Les religions sont très fortes pour raconter la raison du mal, Satan, légendes d’ange de lumière, création de l’homme par du sang de dieu mêlé à de la terre. Ce n’est pas qu’elles ont la réponse au mal, mais qu’elles ne comprennent pas comment un monde si beau, une créature si incroyable que l’homme et la femme, tout cela puisse subir et ourdir le mal.

Mektoub ! disent les musulmans. Les latins parlaient de fatum et les chrétiens de providence. Ainsi, le Dieu qui pourvoit, le Dieu provident, couvre les pires maux de son omniscience et du bon ordre des choses. Et il faudrait croire à un tel Dieu ? En fait, on n’y croit pas. On a juste besoin que les choses se passent dans l’ordre, et l’ordre étant forcément celui de quelqu’un de supérieur puisqu’il échappe à l’humain, on parle de Dieu.

Eh bien, à tout cela, je ne crois pas. Je pense plutôt que se révolter contre le mal est évangélique. Se lever contre le mal est insurrection, résurrection. Et toute la vie de Jésus est insurrection contre le mal, non pour disculper Dieu, qui n’a pas besoin d’avocat, mais pour faire savoir ce qu’il en est de Dieu, sa propre révolte contre le mal, sa propre lutte contre le mal. « Dieu n’a pas fait la mort, il ne prend pas plaisir à la perte des vivants. » (Sg 1, 13) « Prendrais-je plaisir à la mort du méchant - oracle du Seigneur Dieu- et non pas plutôt à le voir renoncer à sa conduite et vivre ? » (Ez 18, 23)

Même le pécheur fait pleurer Dieu, et par le mal commis, et par la peine qu’il subit. Drôle de formule, car y aurait-il quelqu’un à n’être pas pécher ? L’homme et la femme font pleurer Dieu : « j’ai vu la misère de mon peuple ».

Mais alors, si tous seront sauvés, mais alors si tous sont pardonnés, n’est-ce pas plutôt une validation du mal. Cela revient en effet à ce que le mal vaille autant que le bien. Le pire des salauds est-il comme le juste ? Mais pourquoi faudrait-il que le salut de tous signifie la non-prise en compte de la gravité du mal, commis et subi ? Pourquoi un non radical au mal, une dénonciation et une condamnation du mal, un secours des victimes pour les soulager, un accompagnement des coupables pour les rendre à la dignité humaine qu’ils ont bafouée chez leurs victimes et en eux signifierait-il que le méchant est traité comme le juste, le bourreau comme la victime ?

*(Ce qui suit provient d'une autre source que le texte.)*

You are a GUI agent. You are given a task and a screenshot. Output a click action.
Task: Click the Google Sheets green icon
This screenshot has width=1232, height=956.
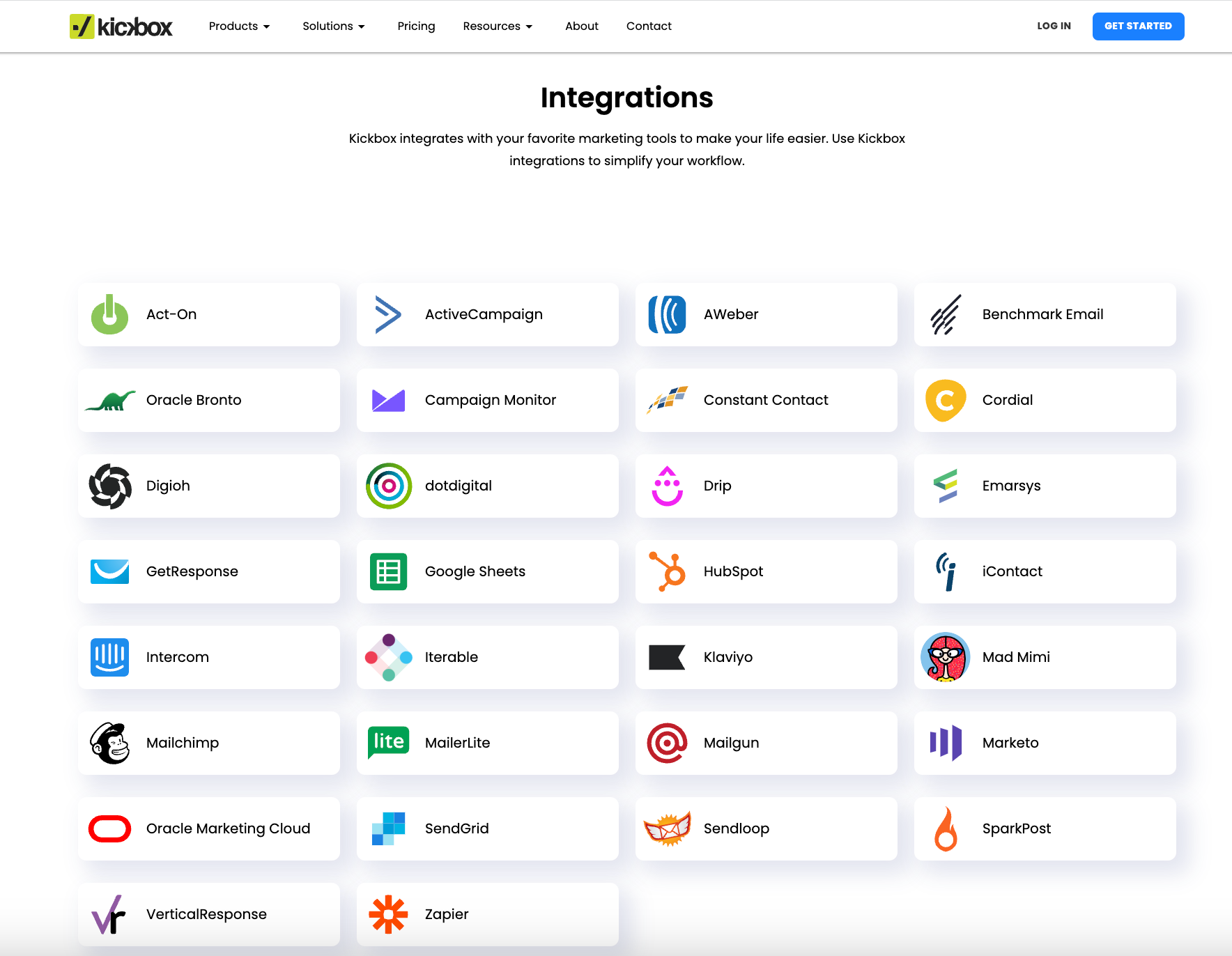tap(388, 571)
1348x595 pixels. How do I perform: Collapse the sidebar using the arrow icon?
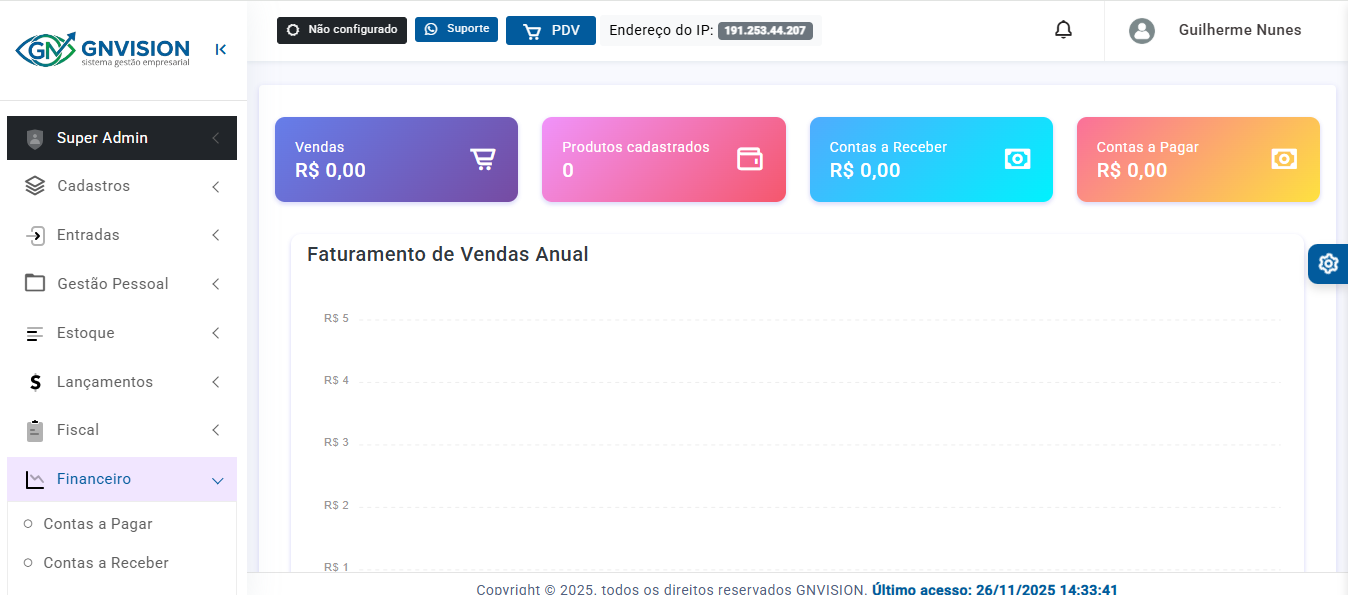(x=220, y=49)
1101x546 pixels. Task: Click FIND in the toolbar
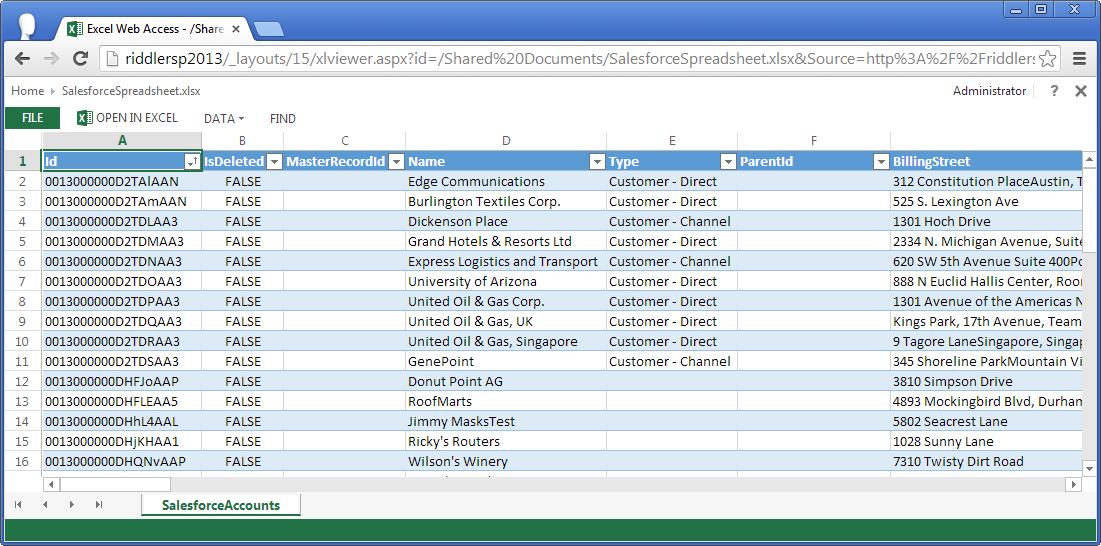click(283, 119)
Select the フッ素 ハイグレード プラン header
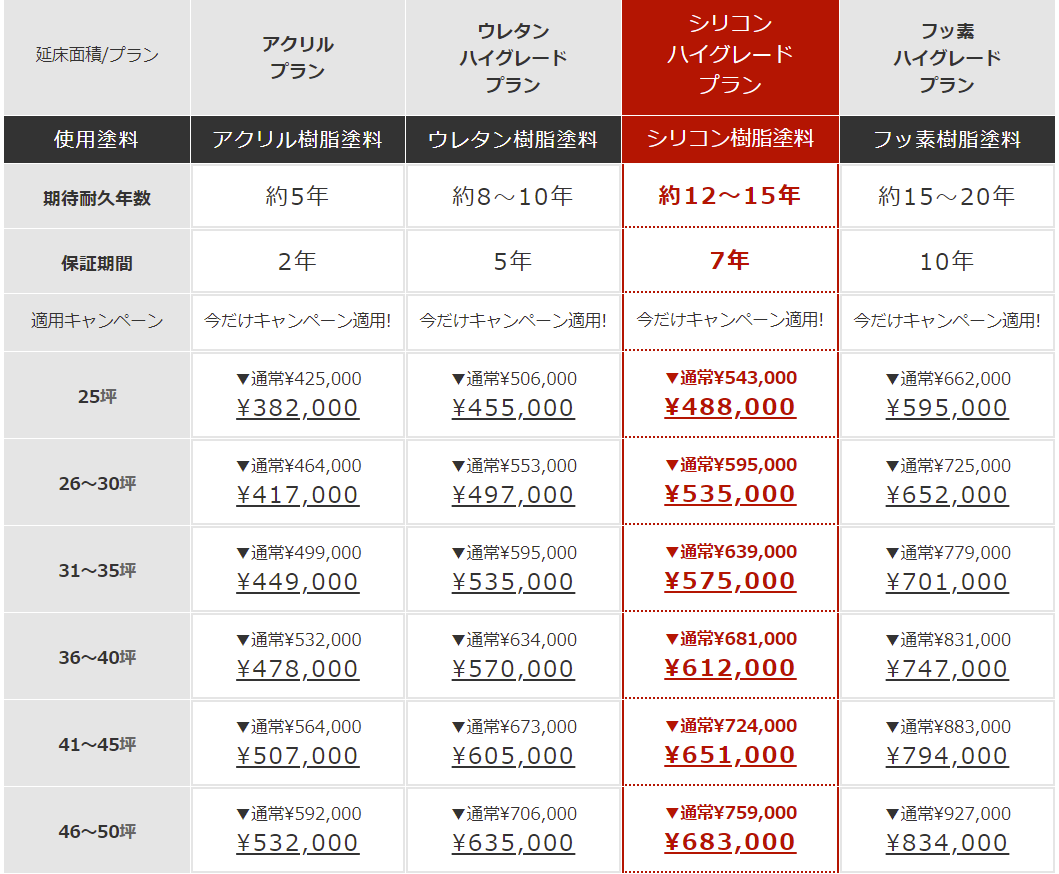Screen dimensions: 1059x874 point(947,57)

Dieu aime les pécheurs. Et qui pourrait-il aimer d’autre à part la vie en lui ? Dieu aime et cet amour offert est salut, fait vivre. Cet amour est la réplique au mal, non pas réponse, explication, mais régénération. Comme entre nous les humains, et même avec les animaux. L’amour est vie. Et Dieu met le paquet, paye le prix. Plus le pécheur est criminel et exécrable, plus il exècre Dieu, plus il faut la force de l’amour divin pour renverser les si profondes racines du mal et la profusion déversée de poison mortel, meurtrier.

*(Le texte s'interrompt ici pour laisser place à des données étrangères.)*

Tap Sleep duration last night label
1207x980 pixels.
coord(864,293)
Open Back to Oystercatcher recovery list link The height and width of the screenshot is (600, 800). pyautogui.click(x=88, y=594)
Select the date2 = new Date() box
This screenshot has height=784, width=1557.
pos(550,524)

C’est encore le mal que de se comparer, d’être jaloux qu’un plus salaud puisse être lui aussi rendu à la vie. On n’est pas plus vivant de déambuler au milieu de cadavres mais à partager la vie, la faire circuler, la multiplier y compris avec des moribonds infernaux. Plutôt que de nous trouver des excuses parce qu’après-tout il y a pire que nous, on ferait mieux de se poser à la place de la victime. C’est du point de vue des victimes qu’il faut écrire l’histoire, seul lieu à partir duquel stopper le mal et la violence. Dieu se place les massacrés pour que cessent les injustices y compris celles que bien sûr, les vainqueurs taisent.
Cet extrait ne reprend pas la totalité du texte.